### WHAT YOU ARE ASKED TO DO
Copy the lines below that contain "avatar".

### Stored records
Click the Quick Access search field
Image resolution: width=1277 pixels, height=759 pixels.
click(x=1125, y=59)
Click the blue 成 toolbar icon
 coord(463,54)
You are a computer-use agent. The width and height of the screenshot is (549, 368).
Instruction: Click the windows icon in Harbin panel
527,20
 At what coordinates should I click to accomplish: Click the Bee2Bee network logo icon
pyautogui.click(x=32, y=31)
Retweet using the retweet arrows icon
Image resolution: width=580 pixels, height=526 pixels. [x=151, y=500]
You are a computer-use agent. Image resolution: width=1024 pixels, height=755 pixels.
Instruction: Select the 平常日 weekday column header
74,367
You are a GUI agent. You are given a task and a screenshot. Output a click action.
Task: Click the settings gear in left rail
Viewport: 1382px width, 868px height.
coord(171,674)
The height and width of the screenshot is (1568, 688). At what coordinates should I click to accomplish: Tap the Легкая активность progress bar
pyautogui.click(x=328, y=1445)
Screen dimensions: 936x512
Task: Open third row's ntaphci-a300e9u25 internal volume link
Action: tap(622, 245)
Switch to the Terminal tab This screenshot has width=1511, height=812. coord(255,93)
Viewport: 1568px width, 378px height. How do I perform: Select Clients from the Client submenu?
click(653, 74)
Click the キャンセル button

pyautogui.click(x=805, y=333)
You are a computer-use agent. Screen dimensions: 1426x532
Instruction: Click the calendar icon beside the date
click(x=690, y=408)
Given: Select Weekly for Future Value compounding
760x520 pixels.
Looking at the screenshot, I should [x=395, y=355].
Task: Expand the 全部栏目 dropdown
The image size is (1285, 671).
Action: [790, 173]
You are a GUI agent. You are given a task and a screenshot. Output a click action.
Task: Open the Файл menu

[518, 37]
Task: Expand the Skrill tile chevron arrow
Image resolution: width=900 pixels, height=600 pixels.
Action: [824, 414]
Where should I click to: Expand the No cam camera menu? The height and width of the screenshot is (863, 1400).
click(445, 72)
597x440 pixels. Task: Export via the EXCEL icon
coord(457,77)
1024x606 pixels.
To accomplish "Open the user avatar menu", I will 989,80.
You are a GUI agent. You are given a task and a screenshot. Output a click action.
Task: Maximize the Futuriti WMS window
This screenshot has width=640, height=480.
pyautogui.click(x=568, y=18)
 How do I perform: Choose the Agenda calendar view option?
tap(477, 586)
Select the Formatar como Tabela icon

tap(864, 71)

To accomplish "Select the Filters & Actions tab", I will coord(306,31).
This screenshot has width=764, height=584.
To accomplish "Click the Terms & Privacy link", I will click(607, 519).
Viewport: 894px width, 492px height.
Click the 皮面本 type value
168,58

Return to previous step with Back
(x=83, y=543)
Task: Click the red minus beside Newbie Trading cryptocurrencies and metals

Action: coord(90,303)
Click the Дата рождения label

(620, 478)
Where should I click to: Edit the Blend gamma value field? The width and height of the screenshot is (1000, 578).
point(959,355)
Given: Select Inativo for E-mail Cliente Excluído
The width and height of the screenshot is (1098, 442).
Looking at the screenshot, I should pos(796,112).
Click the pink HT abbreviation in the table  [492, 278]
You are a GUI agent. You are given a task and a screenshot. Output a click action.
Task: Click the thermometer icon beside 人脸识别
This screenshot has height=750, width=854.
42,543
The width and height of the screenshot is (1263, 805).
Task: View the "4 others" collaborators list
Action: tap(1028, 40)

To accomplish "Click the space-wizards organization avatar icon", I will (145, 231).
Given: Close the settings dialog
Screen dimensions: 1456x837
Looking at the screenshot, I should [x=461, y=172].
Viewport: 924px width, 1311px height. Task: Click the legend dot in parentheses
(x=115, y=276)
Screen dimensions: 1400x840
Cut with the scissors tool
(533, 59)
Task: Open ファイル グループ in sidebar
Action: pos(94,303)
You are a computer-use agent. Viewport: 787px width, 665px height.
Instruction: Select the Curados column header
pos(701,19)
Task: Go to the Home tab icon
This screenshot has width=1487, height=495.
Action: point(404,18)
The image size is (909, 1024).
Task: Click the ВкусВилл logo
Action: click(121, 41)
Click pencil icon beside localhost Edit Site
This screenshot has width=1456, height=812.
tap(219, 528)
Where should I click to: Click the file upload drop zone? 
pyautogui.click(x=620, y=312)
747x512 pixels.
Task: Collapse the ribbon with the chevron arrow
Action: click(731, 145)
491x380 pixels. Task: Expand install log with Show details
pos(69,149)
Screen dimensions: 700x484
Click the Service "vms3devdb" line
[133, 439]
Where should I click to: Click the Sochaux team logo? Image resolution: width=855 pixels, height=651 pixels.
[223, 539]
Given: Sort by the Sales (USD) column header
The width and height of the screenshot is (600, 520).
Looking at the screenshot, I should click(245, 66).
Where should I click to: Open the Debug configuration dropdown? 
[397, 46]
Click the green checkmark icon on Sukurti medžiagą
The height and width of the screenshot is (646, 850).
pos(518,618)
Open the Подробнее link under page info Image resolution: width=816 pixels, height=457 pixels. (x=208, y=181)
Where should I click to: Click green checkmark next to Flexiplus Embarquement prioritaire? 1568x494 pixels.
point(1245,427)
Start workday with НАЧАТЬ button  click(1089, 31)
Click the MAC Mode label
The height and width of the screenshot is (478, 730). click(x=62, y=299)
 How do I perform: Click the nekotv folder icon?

### RESULT OF THIS EXERCISE
To accomplish "Open the user avatar menu", I will 989,80.
To accomplish "Click the space-wizards organization avatar icon", I will (145, 231).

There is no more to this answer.